DMcW in today’s SBP.

Very good article and some great quotes.

But I don’t agree with his rescue. A forced capital-raising is more appropriate at this time. Any central bank intervention should be over the dead bodies of the shareholders.

That’s true. I don’t agree with his idea for a rescue either… Lest he be accused of being a moaner, yet failing to come up with ideas! But in all fairness, McW is not a FF Taoiseach/Minister for Finance and even if he was, there’s no way things would have got to this stage.

I don’t think it’s a very good article.

There’s a bit of histrionics going on and a bit of hyperbole.

He seems to be trying to create the impression that a significant number of top US bankers are being ‘rounded up by the FBI’, and that we in banana republic Ireland don’t bother taking action against financial fraudsters. Both of these impressions are false, and he ought to know better.

The number of US mortgage brokers who have been targetted by the Fibbies is a tiny, tiny percentage of the total number. Same with US bankers.

Problems and tasks:
a) Which abbreviations written entirely in capital letters appear in the forum thread? List each one once.
b) Repeat the stretch of the forum thread from "I don’t think" through "to know better.".
c) In the forum thread, what does the first reply consider more appropriate than a rescue at this time?

[Rows of pointing data]
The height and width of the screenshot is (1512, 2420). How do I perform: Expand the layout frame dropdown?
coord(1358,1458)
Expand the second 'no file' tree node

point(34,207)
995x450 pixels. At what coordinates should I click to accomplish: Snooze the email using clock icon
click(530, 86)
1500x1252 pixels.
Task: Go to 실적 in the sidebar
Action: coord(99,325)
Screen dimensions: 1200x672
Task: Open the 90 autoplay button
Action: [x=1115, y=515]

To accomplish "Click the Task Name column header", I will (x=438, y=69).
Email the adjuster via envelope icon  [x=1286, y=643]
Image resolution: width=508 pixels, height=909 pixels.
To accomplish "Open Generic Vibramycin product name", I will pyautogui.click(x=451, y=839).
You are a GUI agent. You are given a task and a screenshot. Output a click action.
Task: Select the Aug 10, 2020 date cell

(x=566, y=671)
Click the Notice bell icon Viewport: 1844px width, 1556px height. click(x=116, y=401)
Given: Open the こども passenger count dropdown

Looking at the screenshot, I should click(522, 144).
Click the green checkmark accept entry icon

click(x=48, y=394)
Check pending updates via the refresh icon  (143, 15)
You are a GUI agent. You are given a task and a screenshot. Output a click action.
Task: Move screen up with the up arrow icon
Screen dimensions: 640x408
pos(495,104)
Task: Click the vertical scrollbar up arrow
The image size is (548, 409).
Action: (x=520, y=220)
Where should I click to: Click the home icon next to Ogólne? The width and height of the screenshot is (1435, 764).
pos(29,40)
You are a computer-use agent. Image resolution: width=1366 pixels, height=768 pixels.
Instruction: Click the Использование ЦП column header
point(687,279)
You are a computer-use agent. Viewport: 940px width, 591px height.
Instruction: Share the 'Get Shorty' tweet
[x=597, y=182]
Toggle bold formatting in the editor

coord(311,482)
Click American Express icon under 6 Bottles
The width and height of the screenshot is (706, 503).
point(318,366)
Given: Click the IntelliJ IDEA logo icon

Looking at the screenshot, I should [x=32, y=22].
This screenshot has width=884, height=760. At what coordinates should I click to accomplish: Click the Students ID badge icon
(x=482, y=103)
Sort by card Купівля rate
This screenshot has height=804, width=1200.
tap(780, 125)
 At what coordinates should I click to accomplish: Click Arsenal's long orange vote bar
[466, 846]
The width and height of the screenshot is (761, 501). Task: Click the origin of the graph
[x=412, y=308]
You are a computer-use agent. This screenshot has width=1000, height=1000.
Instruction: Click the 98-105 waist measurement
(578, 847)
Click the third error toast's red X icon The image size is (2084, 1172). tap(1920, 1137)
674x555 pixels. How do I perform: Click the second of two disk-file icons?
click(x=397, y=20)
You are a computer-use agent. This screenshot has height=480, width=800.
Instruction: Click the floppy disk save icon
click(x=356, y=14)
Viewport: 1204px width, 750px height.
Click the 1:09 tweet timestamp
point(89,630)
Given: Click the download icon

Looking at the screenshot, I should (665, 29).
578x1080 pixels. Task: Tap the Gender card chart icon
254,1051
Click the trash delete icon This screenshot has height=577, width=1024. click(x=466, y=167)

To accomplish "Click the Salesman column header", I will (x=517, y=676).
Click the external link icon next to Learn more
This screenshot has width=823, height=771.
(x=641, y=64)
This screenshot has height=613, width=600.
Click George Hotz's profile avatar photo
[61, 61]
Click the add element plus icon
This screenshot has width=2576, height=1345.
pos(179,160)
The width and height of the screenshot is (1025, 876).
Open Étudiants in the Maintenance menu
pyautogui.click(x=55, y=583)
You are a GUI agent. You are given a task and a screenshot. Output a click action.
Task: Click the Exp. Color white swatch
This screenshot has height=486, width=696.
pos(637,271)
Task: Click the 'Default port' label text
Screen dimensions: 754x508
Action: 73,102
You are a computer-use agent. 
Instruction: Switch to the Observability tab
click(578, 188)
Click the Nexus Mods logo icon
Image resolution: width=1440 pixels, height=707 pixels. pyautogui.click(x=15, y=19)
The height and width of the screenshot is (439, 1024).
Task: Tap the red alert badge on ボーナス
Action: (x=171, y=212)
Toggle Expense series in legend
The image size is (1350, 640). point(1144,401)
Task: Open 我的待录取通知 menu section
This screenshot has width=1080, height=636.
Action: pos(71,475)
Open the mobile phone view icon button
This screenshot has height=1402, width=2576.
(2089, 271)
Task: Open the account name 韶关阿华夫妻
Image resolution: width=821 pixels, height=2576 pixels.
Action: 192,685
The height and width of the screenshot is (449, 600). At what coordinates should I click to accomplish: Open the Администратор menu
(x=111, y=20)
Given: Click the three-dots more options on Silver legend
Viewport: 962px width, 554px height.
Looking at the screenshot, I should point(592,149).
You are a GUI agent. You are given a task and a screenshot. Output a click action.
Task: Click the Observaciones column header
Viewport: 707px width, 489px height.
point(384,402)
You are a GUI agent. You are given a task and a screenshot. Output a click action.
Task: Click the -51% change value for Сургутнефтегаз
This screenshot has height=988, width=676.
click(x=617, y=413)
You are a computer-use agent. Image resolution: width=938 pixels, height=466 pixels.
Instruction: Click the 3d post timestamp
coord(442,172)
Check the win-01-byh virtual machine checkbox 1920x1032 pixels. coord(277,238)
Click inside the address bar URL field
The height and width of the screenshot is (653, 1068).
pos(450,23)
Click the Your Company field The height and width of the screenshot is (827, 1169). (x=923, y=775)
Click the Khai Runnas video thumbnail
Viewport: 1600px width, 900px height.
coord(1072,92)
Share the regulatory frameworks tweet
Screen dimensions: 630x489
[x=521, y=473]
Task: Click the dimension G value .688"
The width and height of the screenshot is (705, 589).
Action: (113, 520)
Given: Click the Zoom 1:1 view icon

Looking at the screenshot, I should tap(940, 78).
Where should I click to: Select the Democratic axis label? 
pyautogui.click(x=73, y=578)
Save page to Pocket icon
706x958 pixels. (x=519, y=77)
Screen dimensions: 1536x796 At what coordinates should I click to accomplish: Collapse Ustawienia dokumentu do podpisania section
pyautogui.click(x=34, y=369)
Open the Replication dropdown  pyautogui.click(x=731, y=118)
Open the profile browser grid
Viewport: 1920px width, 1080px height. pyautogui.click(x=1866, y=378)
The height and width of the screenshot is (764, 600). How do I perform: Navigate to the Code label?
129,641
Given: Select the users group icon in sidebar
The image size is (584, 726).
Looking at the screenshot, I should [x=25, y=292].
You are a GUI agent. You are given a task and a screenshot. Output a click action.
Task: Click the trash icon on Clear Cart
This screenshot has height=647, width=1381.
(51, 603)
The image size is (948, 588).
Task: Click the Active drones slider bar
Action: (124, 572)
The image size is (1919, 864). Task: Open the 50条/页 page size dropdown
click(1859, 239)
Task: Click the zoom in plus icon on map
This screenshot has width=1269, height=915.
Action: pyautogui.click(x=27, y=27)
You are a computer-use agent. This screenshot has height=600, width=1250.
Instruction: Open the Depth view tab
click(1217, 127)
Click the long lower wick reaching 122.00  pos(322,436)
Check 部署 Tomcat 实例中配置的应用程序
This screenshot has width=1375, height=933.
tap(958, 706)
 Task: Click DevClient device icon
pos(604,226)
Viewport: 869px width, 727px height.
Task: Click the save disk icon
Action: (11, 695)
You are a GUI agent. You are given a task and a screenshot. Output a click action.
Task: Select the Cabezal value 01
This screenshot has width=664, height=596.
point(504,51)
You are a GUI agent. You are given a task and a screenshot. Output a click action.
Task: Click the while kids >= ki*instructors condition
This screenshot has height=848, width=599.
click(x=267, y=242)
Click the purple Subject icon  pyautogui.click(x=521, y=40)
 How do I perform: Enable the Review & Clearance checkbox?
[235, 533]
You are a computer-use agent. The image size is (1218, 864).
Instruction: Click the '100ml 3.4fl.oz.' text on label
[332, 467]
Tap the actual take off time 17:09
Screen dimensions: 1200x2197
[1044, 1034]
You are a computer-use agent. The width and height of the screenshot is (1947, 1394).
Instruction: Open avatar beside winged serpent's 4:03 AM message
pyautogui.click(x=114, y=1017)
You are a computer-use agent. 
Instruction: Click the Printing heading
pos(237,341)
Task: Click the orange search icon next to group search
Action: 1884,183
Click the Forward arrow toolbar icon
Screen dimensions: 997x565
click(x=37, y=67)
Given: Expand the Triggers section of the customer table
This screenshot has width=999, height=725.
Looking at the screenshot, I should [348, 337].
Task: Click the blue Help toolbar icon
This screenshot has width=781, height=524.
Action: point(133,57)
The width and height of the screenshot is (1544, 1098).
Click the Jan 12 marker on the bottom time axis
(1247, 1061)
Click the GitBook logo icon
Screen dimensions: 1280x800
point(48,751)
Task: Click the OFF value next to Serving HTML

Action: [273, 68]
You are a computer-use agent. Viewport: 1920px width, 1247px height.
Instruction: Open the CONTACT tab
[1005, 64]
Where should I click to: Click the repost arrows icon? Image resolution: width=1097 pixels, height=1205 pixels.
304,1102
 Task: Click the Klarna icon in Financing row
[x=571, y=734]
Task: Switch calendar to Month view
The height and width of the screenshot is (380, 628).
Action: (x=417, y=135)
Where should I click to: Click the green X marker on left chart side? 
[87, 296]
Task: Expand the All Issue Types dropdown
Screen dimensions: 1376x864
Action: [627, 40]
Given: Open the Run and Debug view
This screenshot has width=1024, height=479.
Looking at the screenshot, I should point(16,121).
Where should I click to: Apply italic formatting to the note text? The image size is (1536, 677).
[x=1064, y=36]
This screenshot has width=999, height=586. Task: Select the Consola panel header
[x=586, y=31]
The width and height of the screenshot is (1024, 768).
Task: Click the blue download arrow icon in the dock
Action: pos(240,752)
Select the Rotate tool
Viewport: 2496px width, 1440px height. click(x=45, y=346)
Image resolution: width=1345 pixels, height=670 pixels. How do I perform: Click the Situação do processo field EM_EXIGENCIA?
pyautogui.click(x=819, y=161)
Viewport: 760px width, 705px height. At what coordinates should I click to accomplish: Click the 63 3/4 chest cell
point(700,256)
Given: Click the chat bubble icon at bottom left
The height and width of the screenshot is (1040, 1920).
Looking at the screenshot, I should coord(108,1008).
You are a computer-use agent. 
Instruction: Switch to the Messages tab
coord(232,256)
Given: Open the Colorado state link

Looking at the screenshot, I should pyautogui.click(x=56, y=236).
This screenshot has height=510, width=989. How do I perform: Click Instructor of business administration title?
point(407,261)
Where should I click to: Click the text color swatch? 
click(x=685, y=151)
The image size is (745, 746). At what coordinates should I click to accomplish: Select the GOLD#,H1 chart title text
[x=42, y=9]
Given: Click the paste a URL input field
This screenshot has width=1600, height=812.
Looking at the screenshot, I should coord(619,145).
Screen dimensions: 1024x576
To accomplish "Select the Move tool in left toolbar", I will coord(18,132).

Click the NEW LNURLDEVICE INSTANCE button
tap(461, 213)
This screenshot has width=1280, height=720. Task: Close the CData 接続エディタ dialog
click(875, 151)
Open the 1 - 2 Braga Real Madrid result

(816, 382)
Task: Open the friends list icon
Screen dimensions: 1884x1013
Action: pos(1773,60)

Results for each task:
a) SBP, FF, US, FBI

b)
I don’t think it’s a very good article.

There’s a bit of histrionics going on and a bit of hyperbole.

He seems to be trying to create the impression that a significant number of top US bankers are being ‘rounded up by the FBI’, and that we in banana republic Ireland don’t bother taking action against financial fraudsters. Both of these impressions are false, and he ought to know better.

c) A forced capital-raising.